First, nothing in the original trilogy suggests that the Empire would take down a corrupt system. “Fear will keep the outlying systems in order,” Grand Moff Tarkin says after announcing the Senate’s dissolution. That’s not the sentiment of a man, or a system, that would spend resources overhauling a corrupt planet’s politics.

Second, the way Aaron’s humanizing the stormtroopers is out of line with how the original Star Wars works. Not that Star Wars doesn’t have room for nuance or humanized villains (like Vader’s transformation in Jedi). Aaron’s story is confused because Star Wars isn’t about politics. At no point during the original trilogy do you see a stormtrooper’s face. The Imperial officers whose faces you do see are were always hidden behind a convincing mask of arrogance. In either case, that “mask” was there for a reason.

Star Wars isn’t about reality, be it physical or political. If it were, the dismemberments (Luke’s hand, Qui-Gon’s stomach hole) wouldn’t be so clean. The blasters would leave burning holes in people. There wouldn’t be noise in space.

Lucas famously called Star Wars space fantasy. Not science fiction, not political fiction. The universe of Star Wars is closest, if anything, to fairy tale or myth (the sterilized, Americanized type that makes the Grimms less, well, grim).

A shoutout to anyone listening at Marvel, Disney, or Lucasfilm: please stop altering this franchise. We had one franchise-altering event with the prequel trilogy, but that at least had the creator’s stamp of approval (thank the maker…sort of?). Please don’t drag this story and this universe any further from its roots.

On the other hand, universes change. Franchises change. It happens. Before I get any further depressed, I’m going to go read Splinter of the Mind’s Eye and put the wilhelm scream on loop.

Worth the money? This isn’t the comic you’re looking for.

Element and text position data
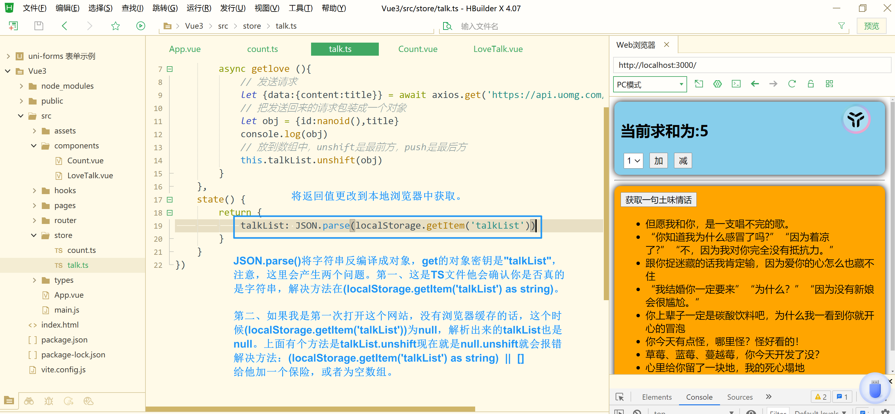Click the browser refresh icon
895x414 pixels.
792,84
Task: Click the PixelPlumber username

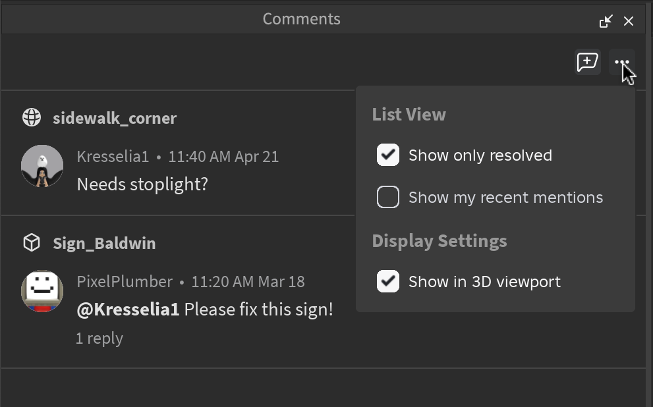Action: [x=125, y=282]
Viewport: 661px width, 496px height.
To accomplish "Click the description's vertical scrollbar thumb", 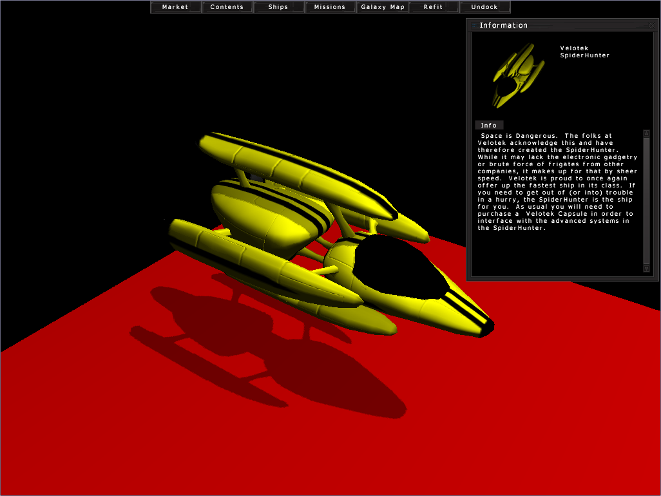I will pos(646,201).
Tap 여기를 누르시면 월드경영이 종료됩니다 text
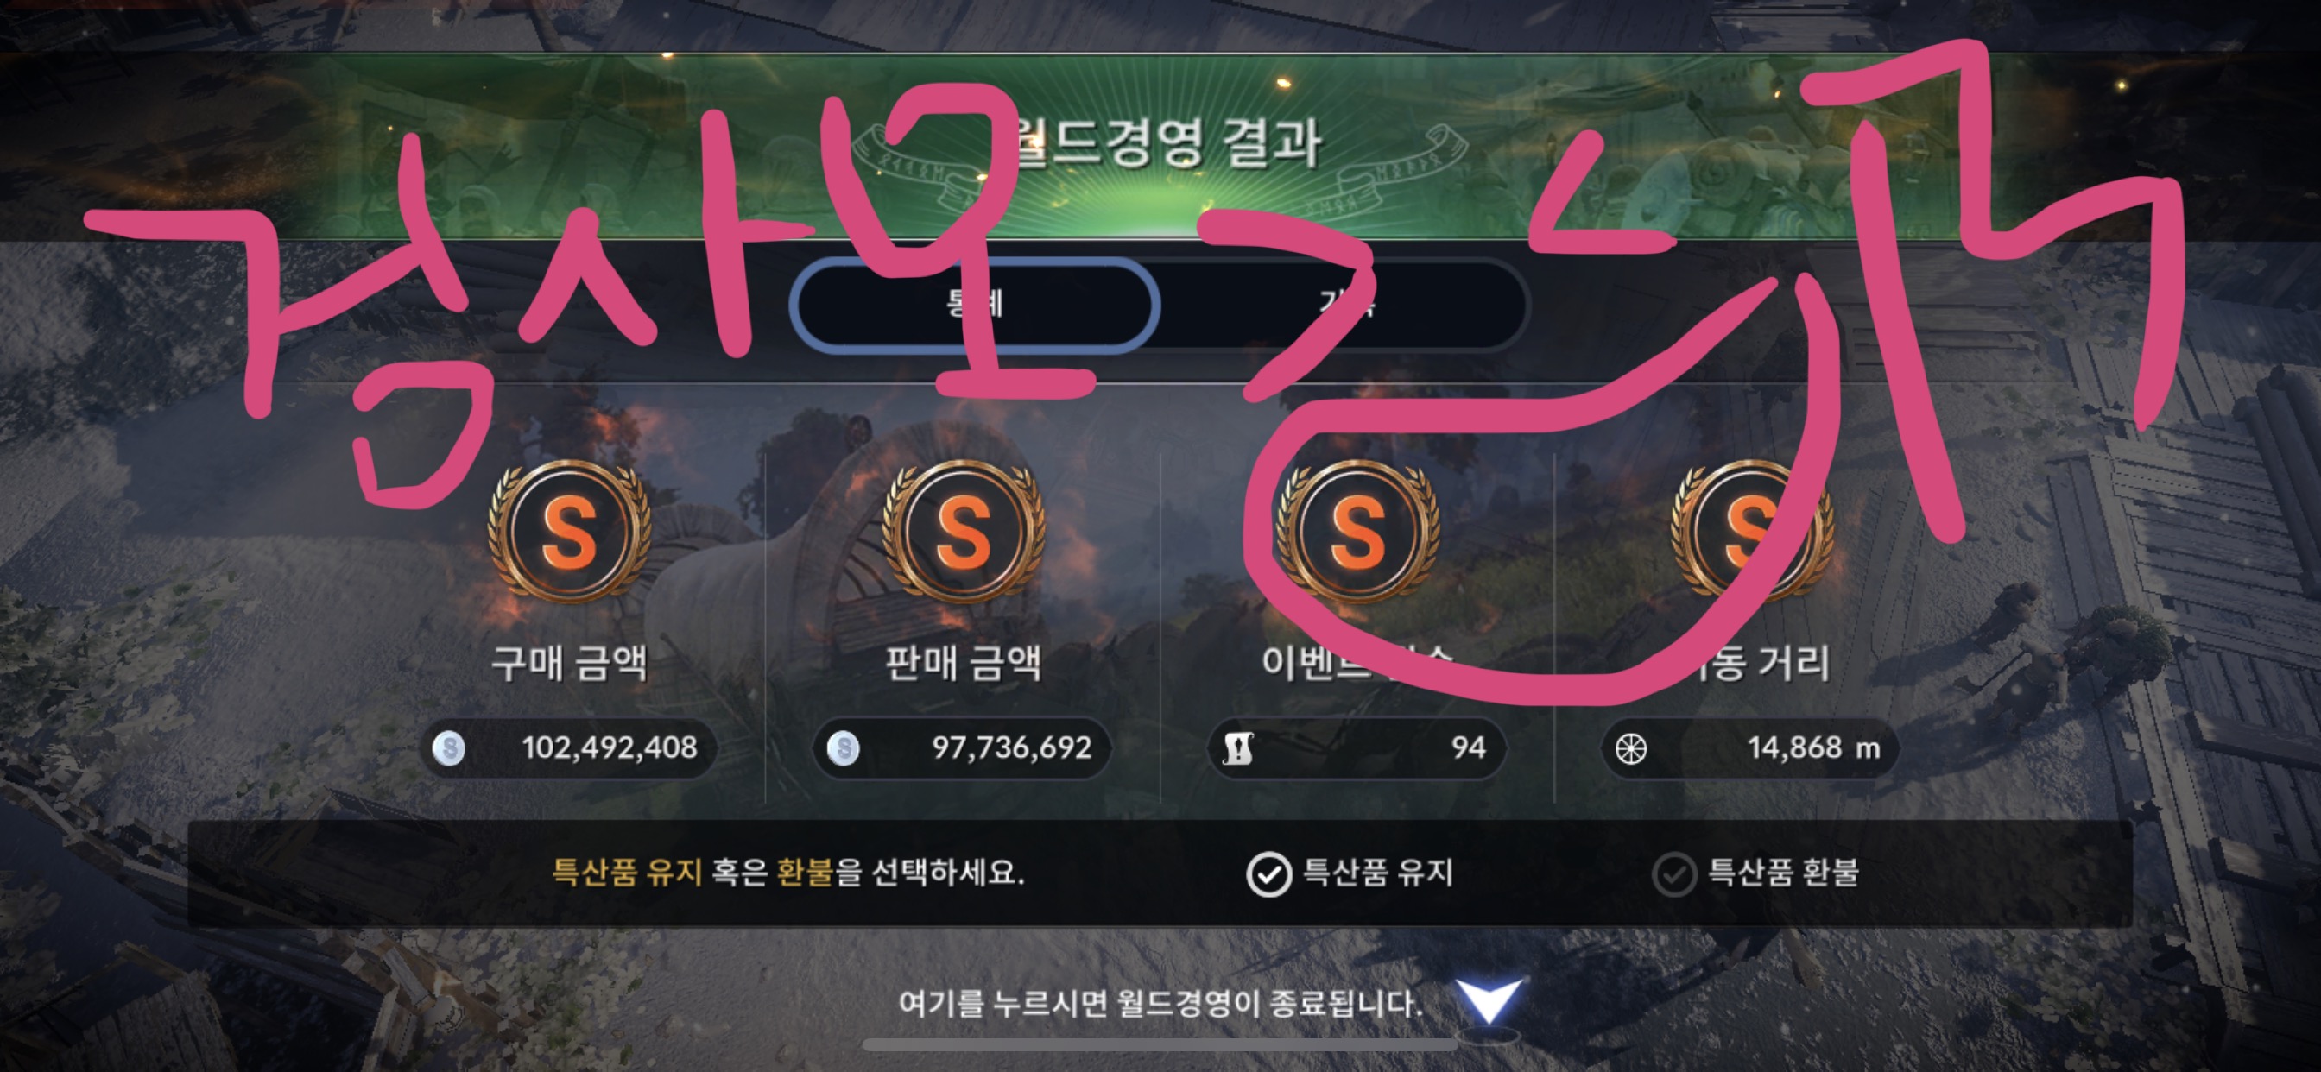The image size is (2321, 1072). pos(1161,1003)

The problem
From the Star Wars commentary, quote the section that begins with the words containing "Star Wars isn’t about reality, be" and ends with "noise in space.".

Response
Star Wars isn’t about reality, be it physical or political. If it were, the dismemberments (Luke’s hand, Qui-Gon’s stomach hole) wouldn’t be so clean. The blasters would leave burning holes in people. There wouldn’t be noise in space.